You are now entering Ad Space, a realm of commercials, brought before us so we might examine how they work, and discuss why we both love and hate them so. So it is written …
The Products:
Divorce attorneys
The Promotions:
The Pitch:
Screw having a clean, civil divorce. Call us if you want to rake your miserable ex over the frickin’ coals!
After last week’s Ad Space on the Better Marriage Blanket, it’s possible some of you bought Better Marriage Blankets to give to your own spouses. If so, you will now be getting divorced, so these ads oughta help!
Divorce attorneys have an interesting challenge when it comes to advertising. Obviously, they want to encourage people to hire them, but they don’t want to come across like they’re encouraging people to get divorced. Trying to break up marriages, just to drum up business: that’d fall even lower than “ambulance chaser” in society’s dim view of the legal profession.
As such, most divorce attorney ads take a very solemn, respectful tone. They make it clear they’re talking to people who have already made the decision to get divorced, and that these legal professionals are ready to help them through this difficult time.
That’s what most do. But there’ll always be a few who can’t resist the temptation to be funny, and in remarkably poor taste. Naturally, those are the ones I decided to focus on.
I’ll admit, the “ball and chain” ad is simple enough, clever enough, and abstract enough, it’s actually not a bad ad. Much better than attorney Steve Miller claiming they’ll “get rid of that vermin you call a spouse”. And, beyond being in poor taste, specifically pitching themself to married people who “hate each other like poison and want to get out of the hellhole you call a marriage” … if someone has even slightly mixed feelings about their divorce, that extreme rhetoric seems like it’d turn them off of Attorney Miller more than anything.
But the crown jewels are the two ads for Michael Gallagher.

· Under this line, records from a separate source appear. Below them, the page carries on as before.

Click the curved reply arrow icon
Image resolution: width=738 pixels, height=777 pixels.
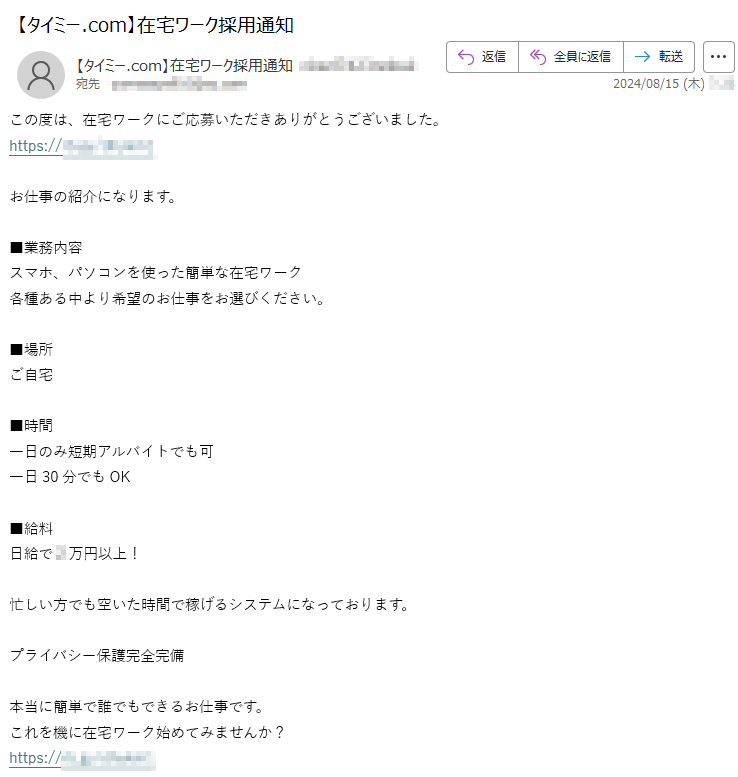pos(466,57)
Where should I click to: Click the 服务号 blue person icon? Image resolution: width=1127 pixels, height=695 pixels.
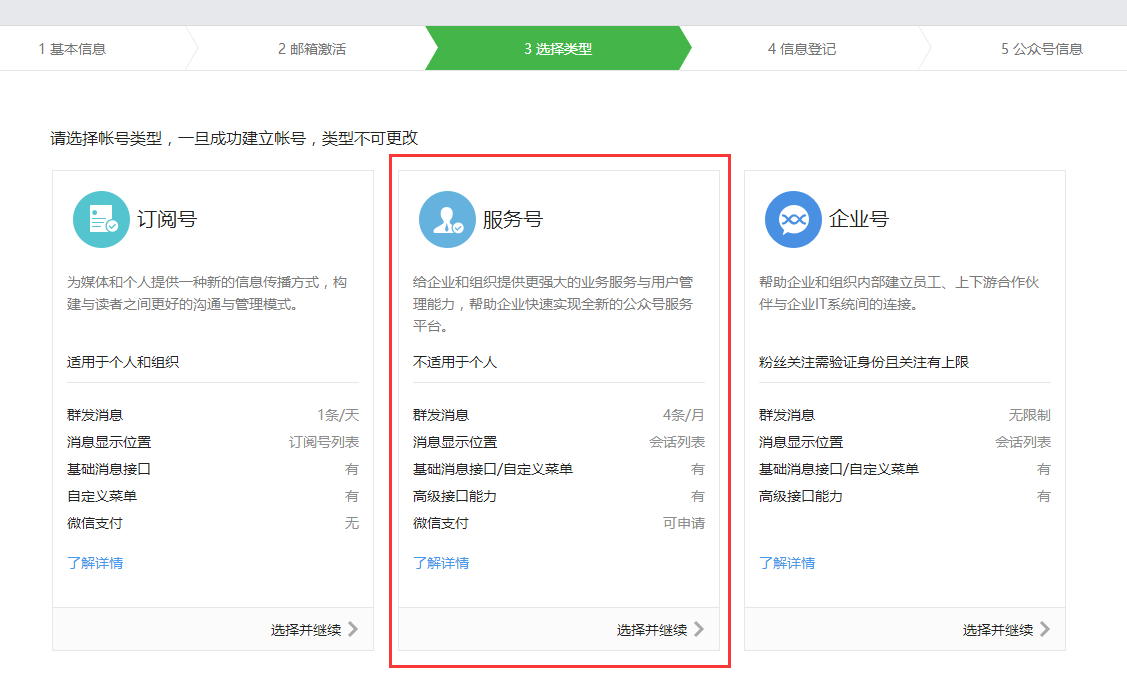coord(447,219)
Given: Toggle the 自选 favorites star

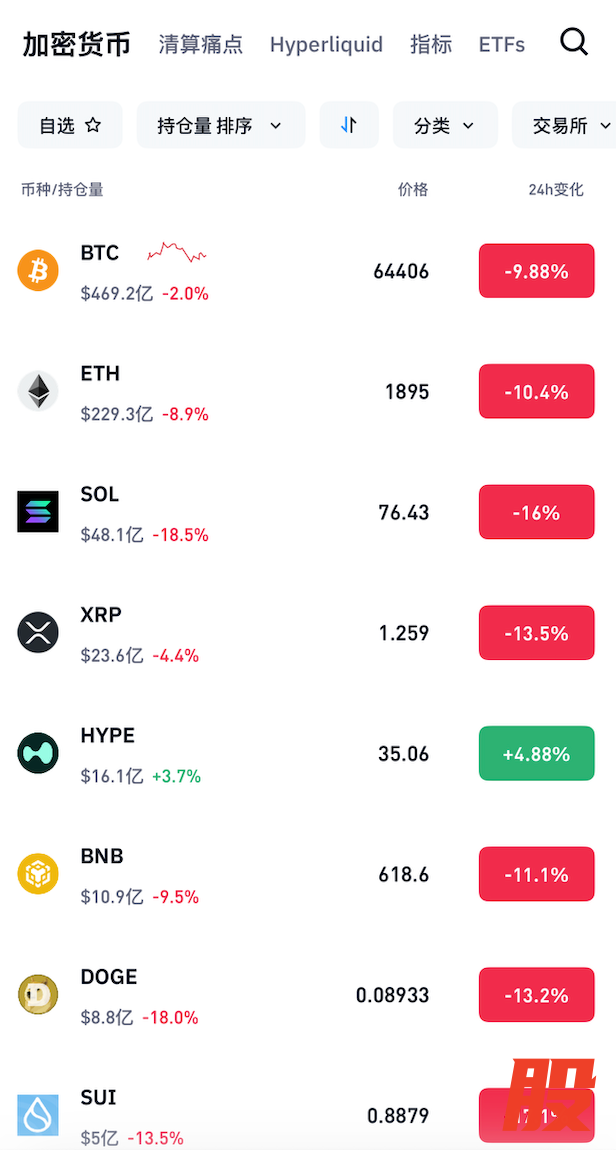Looking at the screenshot, I should [x=92, y=124].
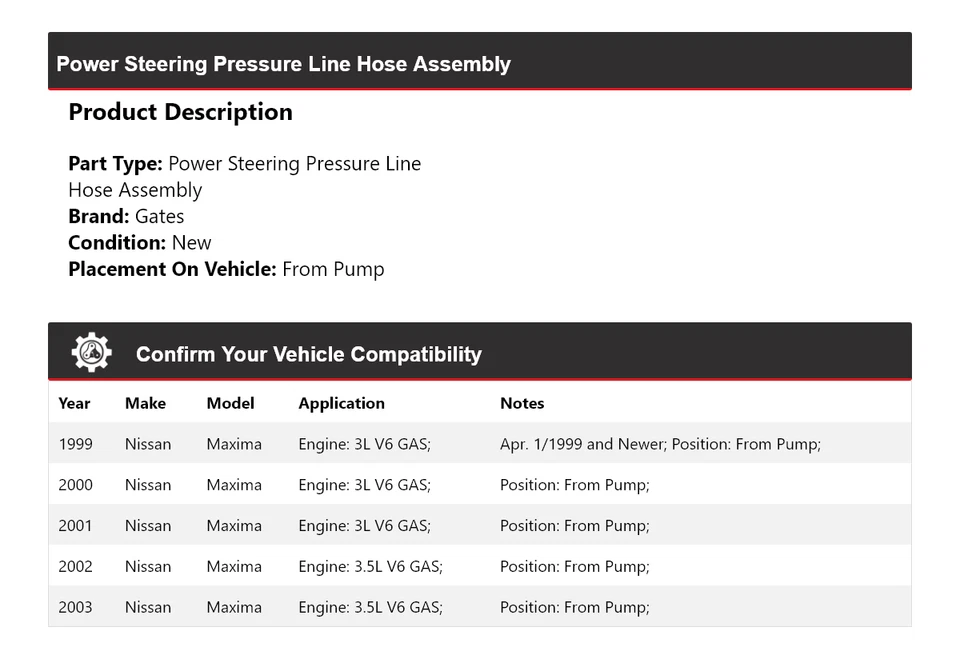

One explicitly pitching itself at cheating, drunken scumbags, the other depicting a married couple who, presented with an attorney who could make their spouse miserable, race each other to get to them first. They’re so baldly, unabashedly cynical, I once again found myself having to make sure Michael Gallagher was a real attorney, and I wasn’t watching some sketch comedy by mistake.
I don’t see myself ever needing a divorce attorney, but if I did … I don’t think this is the approach that’d win me over.